EXTRAIT DU TEXTE:
::::::

Édition originale de Thibet – peut-être le plus extraordinaire poème de Segalen.
Un des 10 exemplaires sur vélin d’Arches, seul tirage de tête.
Trente-huit séquences parmi les plus achevées du manuscrit Thibet paraissent ici pour la première fois. Précisons que six séquences ont d’abord été publiées dans la revue France-Asie de septembre 1956, avant que La Table Ronde n’en publie huit autres le mois suivant. En juin 1958, sous le pseudonyme d’Henry Amer, Henri Bouillier présentait huit séquences supplémentaires dans le numéro 66 de la NRF.
Par deux fois Segalen manqua de parvenir au Tibet. La première fois, en novembre 1909, lors de sa première expédition chinoise avec Gilbert de Voisins, les conditions hivernales les avaient empêchées de franchir une passe de quatre mille mètres d’altitude qui les aurait amenés en plein milieu tibétain. La seconde fois, en août 1914, au cours de l’expédition archéologique qu’il menait avec Lartigue et Voisins, l’annonce du déclenchement de la guerre les obligea à rebrousser chemin. C’est pourtant cette contrée légendaire, fascinante pour l’imagination des voyageurs, qui allait devenir « le lieu et la formule » de la dernière tentative créatrice de Segalen, le Tibet, toit du monde marqué d’un effroyable blanc sur les cartes où allait s’inscrire son ultime poème et s’élancer sa dernière expérience vers l’absolu – selon l’acception encore inédite du Docteur Faustroll : «Logiquement, la recherche de l’extrême-lointain, dans des mondes exotiques ou abolis, mène à l’absolu».

::::::

DONNÉES FOURNIES:
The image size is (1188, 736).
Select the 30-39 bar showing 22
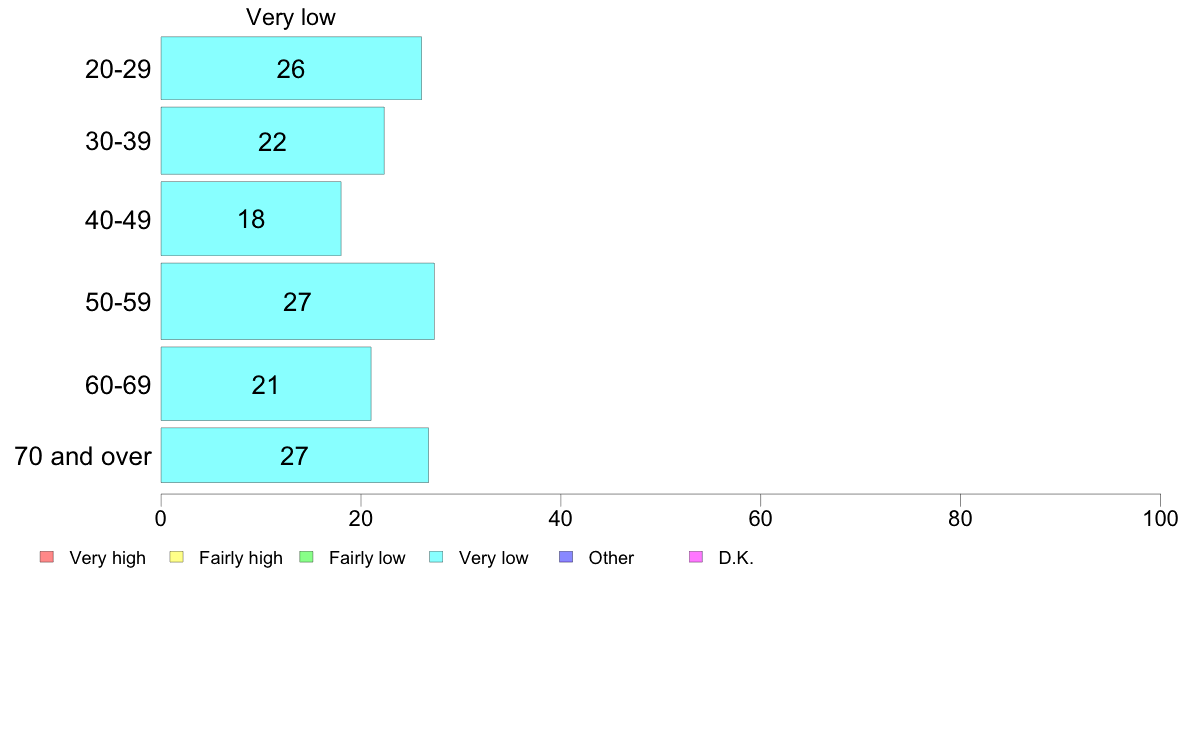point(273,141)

::::::

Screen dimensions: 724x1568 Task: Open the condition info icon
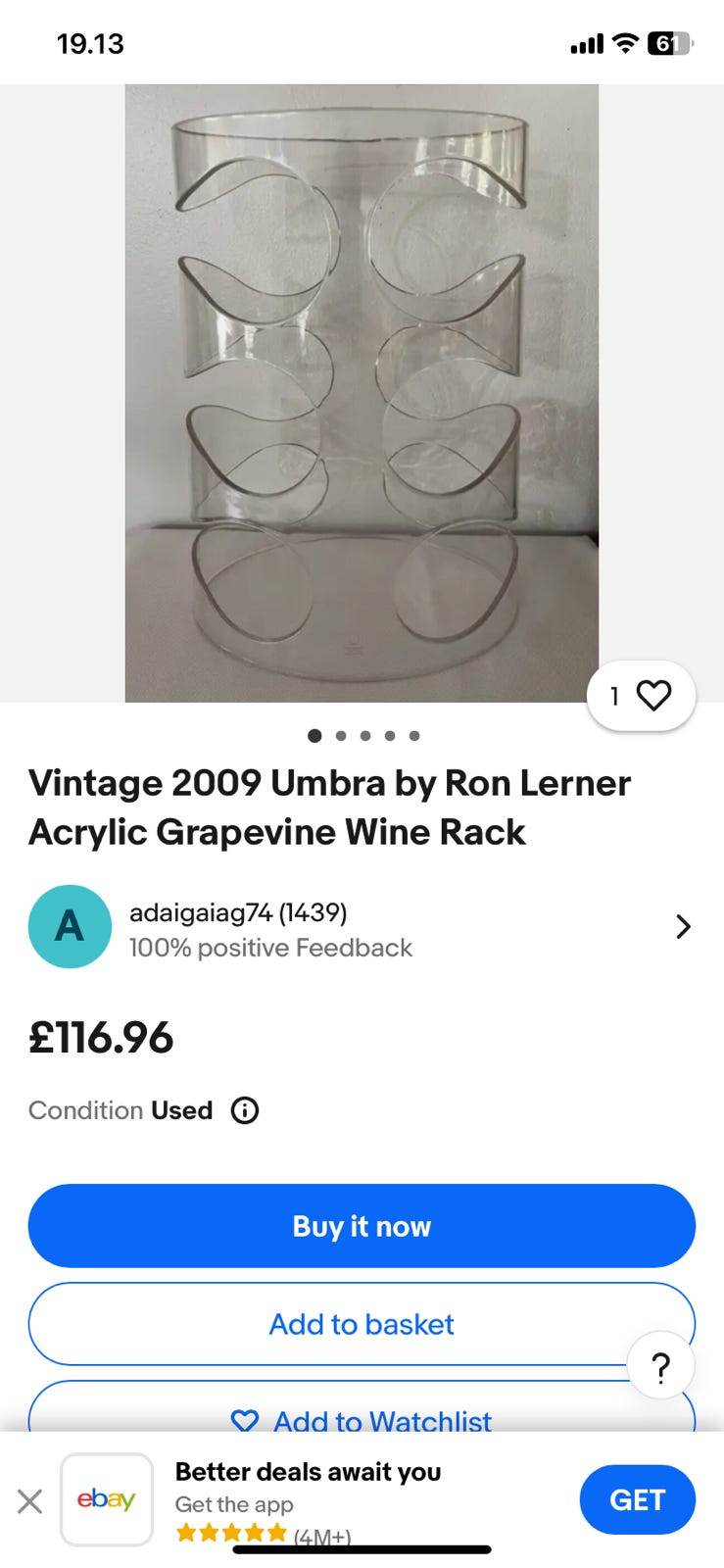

::::::

ÉNONCÉ DE LA TÂCHE: Recopiez mot pour mot le passage de la notice sur l'édition originale de Thibet qui s'ouvre sur les mots « Édition originale de » et s'achève sur « 66 de la NRF. ».

RÉSULTAT DE L'EXERCICE:
Édition originale de Thibet – peut-être le plus extraordinaire poème de Segalen.
Un des 10 exemplaires sur vélin d’Arches, seul tirage de tête.
Trente-huit séquences parmi les plus achevées du manuscrit Thibet paraissent ici pour la première fois. Précisons que six séquences ont d’abord été publiées dans la revue France-Asie de septembre 1956, avant que La Table Ronde n’en publie huit autres le mois suivant. En juin 1958, sous le pseudonyme d’Henry Amer, Henri Bouillier présentait huit séquences supplémentaires dans le numéro 66 de la NRF.